和歌山県警・乗用車暴走事故想定の通信指令訓練(写真付)

2019年07月17日 19時21分 ニュース, 交通, 社会

暴走する乗用車が歩道に乗り上げて歩行者をはねたという想定の通信指令訓練が、きょう(17日)和歌山県警察本部で行われました。

無線で指示を出す通信司令員(※訓練・7月17日・和歌山県警通信指令室)

これは、滋賀県大津市や東京の池袋などで乗用車が暴走して歩行者を次々とはねて死亡させる重大な事故が相次いで発生していることから、県警察本部が初めて行ったものです。
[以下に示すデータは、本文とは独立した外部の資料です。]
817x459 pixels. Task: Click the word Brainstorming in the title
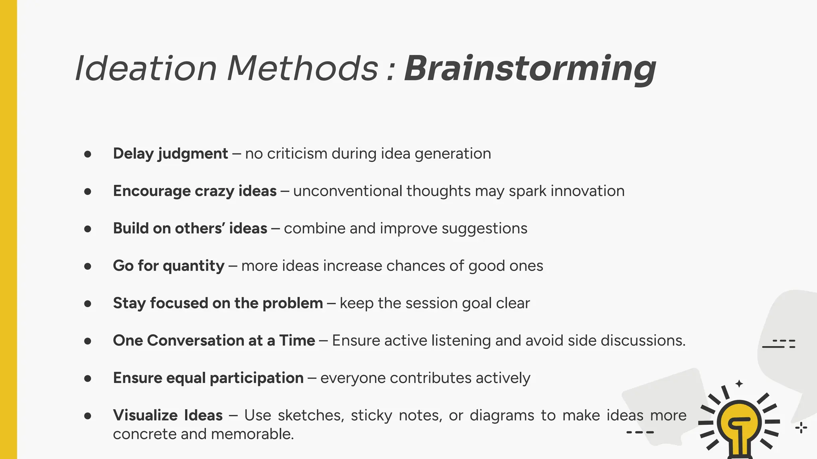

きょうの訓練は、県警本部2階の通信指令室と、事故が起きた和歌山市山口西の道路の2カ所で行われ、県警の地域指導課や和歌山東警察署の警察官あわせて26人と、県警ヘリコプターやパトカーが参加しました。

通信端末からの画像(※訓練)

訓練は、きょう午前10時ごろ、和歌山市山口西(やまぐちにし)の道路でミニバンタイプの乗用車が突然逆走して対向車と衝突し、そのはずみで歩道に乗り上げた対向車が複数の歩行者をはねたという想定で、事故の目撃者からの110番通報を受けた通信司令員が、現場に出動したパトカーとヘリコプターに搭載されたカメラの映像や、現場に到着した警察官が持っている小型のデータ通信端末から送信された事故現場の映像を見ながら、車両や警察官に負傷者の救助や事故車両の運転手からの事情聴取などを無線で指示しました。そして、現場の警察官が、逆走したミニバンの運転手を現行犯逮捕し、訓練は終了しました。

パトカーから伝送された事故現場の映像(※訓練)

県警では、ことし(2019年)2月から、パトカーに搭載したカメラの映像を通信指令室などに伝送する「カーロケーションシステム」を稼働していて、今回は、これを使った初めての訓練となりました。

土井通信指令室長

県警・地域指導課の土井和也(どい・かずや)通信指令室長は「滋賀県大津市のような暴走事故が目立つなか、最新の機器を活用して、現場の状況を的確に判断しながら指示を出せるように努める」と話しています。

通信指令室ではいざという時の110番通報では、いつ、どこで、どんなことが起きたか冷静に答えられるよう県民に求めるとともに、緊急の時以外には警察相談ダイヤル「#9110」を利用することなども呼びかけています。